Dataset entries
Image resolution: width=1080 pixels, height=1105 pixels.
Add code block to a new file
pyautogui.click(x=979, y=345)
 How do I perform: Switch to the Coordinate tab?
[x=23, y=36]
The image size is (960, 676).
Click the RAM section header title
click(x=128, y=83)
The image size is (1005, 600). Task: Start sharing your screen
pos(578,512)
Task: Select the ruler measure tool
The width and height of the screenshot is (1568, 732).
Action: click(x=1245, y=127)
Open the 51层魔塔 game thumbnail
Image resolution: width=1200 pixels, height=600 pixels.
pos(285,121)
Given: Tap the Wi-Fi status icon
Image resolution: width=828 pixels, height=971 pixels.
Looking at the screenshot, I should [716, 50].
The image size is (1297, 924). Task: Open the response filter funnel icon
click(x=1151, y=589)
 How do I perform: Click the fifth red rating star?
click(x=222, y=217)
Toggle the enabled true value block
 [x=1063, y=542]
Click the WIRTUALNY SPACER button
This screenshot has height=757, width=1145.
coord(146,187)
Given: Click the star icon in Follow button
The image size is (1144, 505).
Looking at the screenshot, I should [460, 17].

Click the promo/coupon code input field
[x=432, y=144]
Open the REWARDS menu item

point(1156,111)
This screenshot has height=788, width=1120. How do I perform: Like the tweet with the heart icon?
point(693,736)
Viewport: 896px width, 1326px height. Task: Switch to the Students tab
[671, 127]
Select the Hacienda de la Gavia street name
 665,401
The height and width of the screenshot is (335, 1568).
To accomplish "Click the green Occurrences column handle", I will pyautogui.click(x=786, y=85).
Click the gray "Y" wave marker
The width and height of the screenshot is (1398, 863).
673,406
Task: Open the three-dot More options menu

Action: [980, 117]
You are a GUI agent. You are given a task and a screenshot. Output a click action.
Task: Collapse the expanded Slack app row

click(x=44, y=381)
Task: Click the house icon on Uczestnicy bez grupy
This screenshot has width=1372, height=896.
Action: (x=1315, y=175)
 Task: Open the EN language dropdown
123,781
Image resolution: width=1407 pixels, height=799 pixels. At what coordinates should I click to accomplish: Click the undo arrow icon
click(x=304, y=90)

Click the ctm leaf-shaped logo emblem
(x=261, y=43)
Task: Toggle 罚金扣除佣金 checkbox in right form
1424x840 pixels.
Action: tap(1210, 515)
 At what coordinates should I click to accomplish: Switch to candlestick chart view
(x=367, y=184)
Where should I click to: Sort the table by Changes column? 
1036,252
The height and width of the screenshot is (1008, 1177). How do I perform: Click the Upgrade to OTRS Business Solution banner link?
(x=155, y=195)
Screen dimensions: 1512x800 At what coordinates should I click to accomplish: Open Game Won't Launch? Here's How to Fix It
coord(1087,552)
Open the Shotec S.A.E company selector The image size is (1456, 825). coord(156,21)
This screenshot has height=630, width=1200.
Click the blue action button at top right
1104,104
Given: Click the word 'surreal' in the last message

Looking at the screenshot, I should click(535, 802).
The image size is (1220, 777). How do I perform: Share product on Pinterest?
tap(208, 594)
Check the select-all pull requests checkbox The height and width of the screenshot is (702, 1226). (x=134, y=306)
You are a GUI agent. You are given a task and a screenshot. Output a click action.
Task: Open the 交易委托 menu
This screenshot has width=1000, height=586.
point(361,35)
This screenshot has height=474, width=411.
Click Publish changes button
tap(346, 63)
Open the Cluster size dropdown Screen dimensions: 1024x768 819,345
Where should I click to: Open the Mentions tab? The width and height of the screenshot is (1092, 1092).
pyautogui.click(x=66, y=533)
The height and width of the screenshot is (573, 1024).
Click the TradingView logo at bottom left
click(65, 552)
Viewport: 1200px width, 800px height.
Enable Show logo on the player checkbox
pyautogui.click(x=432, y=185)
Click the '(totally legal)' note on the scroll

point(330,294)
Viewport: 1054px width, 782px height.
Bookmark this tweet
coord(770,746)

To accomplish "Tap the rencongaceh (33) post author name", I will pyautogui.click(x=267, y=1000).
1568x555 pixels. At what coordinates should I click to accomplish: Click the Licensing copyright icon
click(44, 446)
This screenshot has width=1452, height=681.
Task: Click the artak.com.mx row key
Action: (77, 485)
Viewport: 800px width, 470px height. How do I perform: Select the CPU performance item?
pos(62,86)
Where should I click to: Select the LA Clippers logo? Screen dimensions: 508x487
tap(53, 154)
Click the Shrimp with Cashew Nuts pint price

* **Action item**
Could you give every entry again, exactly as written?

* **Solution to this exercise**
Image resolution: width=1080 pixels, height=1105 pixels.
Add code block to a new file
pyautogui.click(x=979, y=345)
 How do I perform: Switch to the Coordinate tab?
[x=23, y=36]
The image size is (960, 676).
Click the RAM section header title
click(x=128, y=83)
The image size is (1005, 600). Task: Start sharing your screen
pos(578,512)
Task: Select the ruler measure tool
The width and height of the screenshot is (1568, 732).
Action: click(x=1245, y=127)
Open the 51层魔塔 game thumbnail
Image resolution: width=1200 pixels, height=600 pixels.
pos(285,121)
Given: Tap the Wi-Fi status icon
Image resolution: width=828 pixels, height=971 pixels.
Looking at the screenshot, I should [716, 50].
The image size is (1297, 924). Task: Open the response filter funnel icon
click(x=1151, y=589)
 How do I perform: Click the fifth red rating star?
click(x=222, y=217)
Toggle the enabled true value block
 [x=1063, y=542]
Click the WIRTUALNY SPACER button
This screenshot has height=757, width=1145.
coord(146,187)
Given: Click the star icon in Follow button
The image size is (1144, 505).
Looking at the screenshot, I should [460, 17].

Click the promo/coupon code input field
[x=432, y=144]
Open the REWARDS menu item

point(1156,111)
This screenshot has height=788, width=1120. How do I perform: Like the tweet with the heart icon?
point(693,736)
Viewport: 896px width, 1326px height. Task: Switch to the Students tab
[671, 127]
Select the Hacienda de la Gavia street name
 665,401
The height and width of the screenshot is (335, 1568).
To accomplish "Click the green Occurrences column handle", I will pyautogui.click(x=786, y=85).
Click the gray "Y" wave marker
The width and height of the screenshot is (1398, 863).
673,406
Task: Open the three-dot More options menu

Action: [980, 117]
You are a GUI agent. You are given a task and a screenshot. Output a click action.
Task: Collapse the expanded Slack app row

click(x=44, y=381)
Task: Click the house icon on Uczestnicy bez grupy
This screenshot has width=1372, height=896.
Action: (x=1315, y=175)
 Task: Open the EN language dropdown
123,781
Image resolution: width=1407 pixels, height=799 pixels. At what coordinates should I click to accomplish: Click the undo arrow icon
click(x=304, y=90)

Click the ctm leaf-shaped logo emblem
(x=261, y=43)
Task: Toggle 罚金扣除佣金 checkbox in right form
1424x840 pixels.
Action: tap(1210, 515)
 At what coordinates should I click to accomplish: Switch to candlestick chart view
(x=367, y=184)
Where should I click to: Sort the table by Changes column? 
1036,252
The height and width of the screenshot is (1008, 1177). How do I perform: Click the Upgrade to OTRS Business Solution banner link?
(x=155, y=195)
Screen dimensions: 1512x800 At what coordinates should I click to accomplish: Open Game Won't Launch? Here's How to Fix It
coord(1087,552)
Open the Shotec S.A.E company selector The image size is (1456, 825). coord(156,21)
This screenshot has height=630, width=1200.
Click the blue action button at top right
1104,104
Given: Click the word 'surreal' in the last message

Looking at the screenshot, I should click(535, 802).
The image size is (1220, 777). How do I perform: Share product on Pinterest?
tap(208, 594)
Check the select-all pull requests checkbox The height and width of the screenshot is (702, 1226). (x=134, y=306)
You are a GUI agent. You are given a task and a screenshot. Output a click action.
Task: Open the 交易委托 menu
This screenshot has width=1000, height=586.
point(361,35)
This screenshot has height=474, width=411.
Click Publish changes button
tap(346, 63)
Open the Cluster size dropdown Screen dimensions: 1024x768 819,345
Where should I click to: Open the Mentions tab? The width and height of the screenshot is (1092, 1092).
pyautogui.click(x=66, y=533)
The height and width of the screenshot is (573, 1024).
Click the TradingView logo at bottom left
click(65, 552)
Viewport: 1200px width, 800px height.
Enable Show logo on the player checkbox
pyautogui.click(x=432, y=185)
Click the '(totally legal)' note on the scroll

point(330,294)
Viewport: 1054px width, 782px height.
Bookmark this tweet
coord(770,746)

To accomplish "Tap the rencongaceh (33) post author name", I will pyautogui.click(x=267, y=1000).
1568x555 pixels. At what coordinates should I click to accomplish: Click the Licensing copyright icon
click(44, 446)
This screenshot has width=1452, height=681.
Task: Click the artak.com.mx row key
Action: (77, 485)
Viewport: 800px width, 470px height. How do I perform: Select the CPU performance item?
pos(62,86)
Where should I click to: Select the LA Clippers logo? Screen dimensions: 508x487
tap(53, 154)
Click the Shrimp with Cashew Nuts pint price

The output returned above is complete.